* Activity
Search the material below for the word "field". Copy every line where it is found.

* Provided data
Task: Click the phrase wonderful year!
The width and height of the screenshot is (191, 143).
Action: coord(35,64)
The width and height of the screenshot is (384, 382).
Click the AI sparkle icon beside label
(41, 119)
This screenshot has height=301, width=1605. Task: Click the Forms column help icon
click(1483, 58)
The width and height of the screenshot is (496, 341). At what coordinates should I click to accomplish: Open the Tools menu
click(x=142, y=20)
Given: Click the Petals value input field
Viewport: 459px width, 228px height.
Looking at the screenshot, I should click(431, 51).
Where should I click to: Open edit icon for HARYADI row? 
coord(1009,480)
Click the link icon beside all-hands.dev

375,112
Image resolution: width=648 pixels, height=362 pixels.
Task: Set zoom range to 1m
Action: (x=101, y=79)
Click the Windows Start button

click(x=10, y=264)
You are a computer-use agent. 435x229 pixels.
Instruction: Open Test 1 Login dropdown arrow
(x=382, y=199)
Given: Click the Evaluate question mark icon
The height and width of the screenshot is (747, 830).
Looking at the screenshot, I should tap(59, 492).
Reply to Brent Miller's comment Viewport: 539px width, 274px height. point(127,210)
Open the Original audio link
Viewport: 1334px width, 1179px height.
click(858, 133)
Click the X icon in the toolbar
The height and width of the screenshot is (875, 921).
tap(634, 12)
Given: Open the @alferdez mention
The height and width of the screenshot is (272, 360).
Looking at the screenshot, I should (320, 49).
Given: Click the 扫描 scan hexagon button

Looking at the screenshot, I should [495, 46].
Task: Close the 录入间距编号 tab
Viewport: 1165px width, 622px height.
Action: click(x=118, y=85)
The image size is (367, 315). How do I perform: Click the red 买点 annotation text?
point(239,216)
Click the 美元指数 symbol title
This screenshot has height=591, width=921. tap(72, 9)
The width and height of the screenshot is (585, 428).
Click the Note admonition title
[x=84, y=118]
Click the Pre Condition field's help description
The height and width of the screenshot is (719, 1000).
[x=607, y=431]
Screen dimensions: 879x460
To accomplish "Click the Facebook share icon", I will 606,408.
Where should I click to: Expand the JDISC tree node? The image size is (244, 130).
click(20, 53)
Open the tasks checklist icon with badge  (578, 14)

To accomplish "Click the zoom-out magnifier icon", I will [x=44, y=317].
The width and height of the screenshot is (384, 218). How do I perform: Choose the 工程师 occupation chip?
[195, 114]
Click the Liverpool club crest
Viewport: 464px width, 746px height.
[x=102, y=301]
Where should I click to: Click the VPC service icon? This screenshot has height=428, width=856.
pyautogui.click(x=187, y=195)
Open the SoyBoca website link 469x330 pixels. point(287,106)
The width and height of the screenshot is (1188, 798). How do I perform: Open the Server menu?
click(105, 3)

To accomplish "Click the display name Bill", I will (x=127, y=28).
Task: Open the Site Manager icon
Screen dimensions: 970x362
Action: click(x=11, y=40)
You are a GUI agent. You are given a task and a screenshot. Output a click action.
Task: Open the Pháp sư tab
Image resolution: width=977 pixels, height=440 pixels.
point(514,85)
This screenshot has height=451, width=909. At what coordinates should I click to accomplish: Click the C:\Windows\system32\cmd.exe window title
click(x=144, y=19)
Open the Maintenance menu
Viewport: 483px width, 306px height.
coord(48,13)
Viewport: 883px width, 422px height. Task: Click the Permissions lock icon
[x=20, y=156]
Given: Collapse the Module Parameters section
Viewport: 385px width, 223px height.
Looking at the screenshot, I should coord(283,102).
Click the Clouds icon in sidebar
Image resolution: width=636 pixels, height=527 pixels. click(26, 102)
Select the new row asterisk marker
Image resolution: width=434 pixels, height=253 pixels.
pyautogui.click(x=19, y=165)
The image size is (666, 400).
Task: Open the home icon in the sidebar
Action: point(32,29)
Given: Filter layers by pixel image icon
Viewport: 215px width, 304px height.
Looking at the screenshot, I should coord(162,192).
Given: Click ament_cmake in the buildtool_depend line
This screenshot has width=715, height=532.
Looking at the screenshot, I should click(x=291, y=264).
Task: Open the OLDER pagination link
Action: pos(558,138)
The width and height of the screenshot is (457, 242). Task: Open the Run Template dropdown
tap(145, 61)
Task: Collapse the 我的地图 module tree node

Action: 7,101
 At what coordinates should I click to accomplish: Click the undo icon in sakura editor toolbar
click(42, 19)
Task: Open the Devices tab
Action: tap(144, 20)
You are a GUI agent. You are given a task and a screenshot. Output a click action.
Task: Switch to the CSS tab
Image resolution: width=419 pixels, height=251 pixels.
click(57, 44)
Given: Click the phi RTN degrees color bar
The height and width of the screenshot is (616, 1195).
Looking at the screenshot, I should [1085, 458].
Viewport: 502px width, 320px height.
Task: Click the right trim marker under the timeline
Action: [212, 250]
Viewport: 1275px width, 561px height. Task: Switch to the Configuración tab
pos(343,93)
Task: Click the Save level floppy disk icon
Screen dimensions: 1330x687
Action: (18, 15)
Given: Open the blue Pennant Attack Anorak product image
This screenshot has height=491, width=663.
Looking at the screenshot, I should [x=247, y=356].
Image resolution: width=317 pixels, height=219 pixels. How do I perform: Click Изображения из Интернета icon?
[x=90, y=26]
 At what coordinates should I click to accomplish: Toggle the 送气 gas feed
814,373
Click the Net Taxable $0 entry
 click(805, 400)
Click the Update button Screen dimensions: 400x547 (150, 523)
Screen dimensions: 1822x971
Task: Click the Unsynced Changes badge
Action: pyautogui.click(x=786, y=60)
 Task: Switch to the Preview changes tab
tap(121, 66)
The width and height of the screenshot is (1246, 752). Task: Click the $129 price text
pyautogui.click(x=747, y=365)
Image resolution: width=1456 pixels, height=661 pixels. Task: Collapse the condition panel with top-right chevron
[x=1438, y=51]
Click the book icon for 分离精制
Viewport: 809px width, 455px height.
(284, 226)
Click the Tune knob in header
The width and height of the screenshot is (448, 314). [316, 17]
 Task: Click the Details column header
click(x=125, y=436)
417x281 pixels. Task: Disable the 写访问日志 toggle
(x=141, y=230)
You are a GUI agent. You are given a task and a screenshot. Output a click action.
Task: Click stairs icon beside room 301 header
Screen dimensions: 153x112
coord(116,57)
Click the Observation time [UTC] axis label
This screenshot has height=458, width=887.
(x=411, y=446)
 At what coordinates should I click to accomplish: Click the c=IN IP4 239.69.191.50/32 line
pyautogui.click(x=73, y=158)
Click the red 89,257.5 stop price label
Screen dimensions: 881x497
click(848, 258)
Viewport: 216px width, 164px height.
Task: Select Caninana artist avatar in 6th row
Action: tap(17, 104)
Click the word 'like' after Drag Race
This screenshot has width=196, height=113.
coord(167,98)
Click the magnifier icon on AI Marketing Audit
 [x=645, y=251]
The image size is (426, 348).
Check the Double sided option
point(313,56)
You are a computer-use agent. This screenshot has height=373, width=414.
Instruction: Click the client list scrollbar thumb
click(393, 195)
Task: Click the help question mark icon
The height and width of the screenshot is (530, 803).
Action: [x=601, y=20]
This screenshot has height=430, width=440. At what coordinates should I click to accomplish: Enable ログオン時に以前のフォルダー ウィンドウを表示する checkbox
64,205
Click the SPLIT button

* Answer space
Given: Click the Petals value input field
Click the Pre Condition field's help description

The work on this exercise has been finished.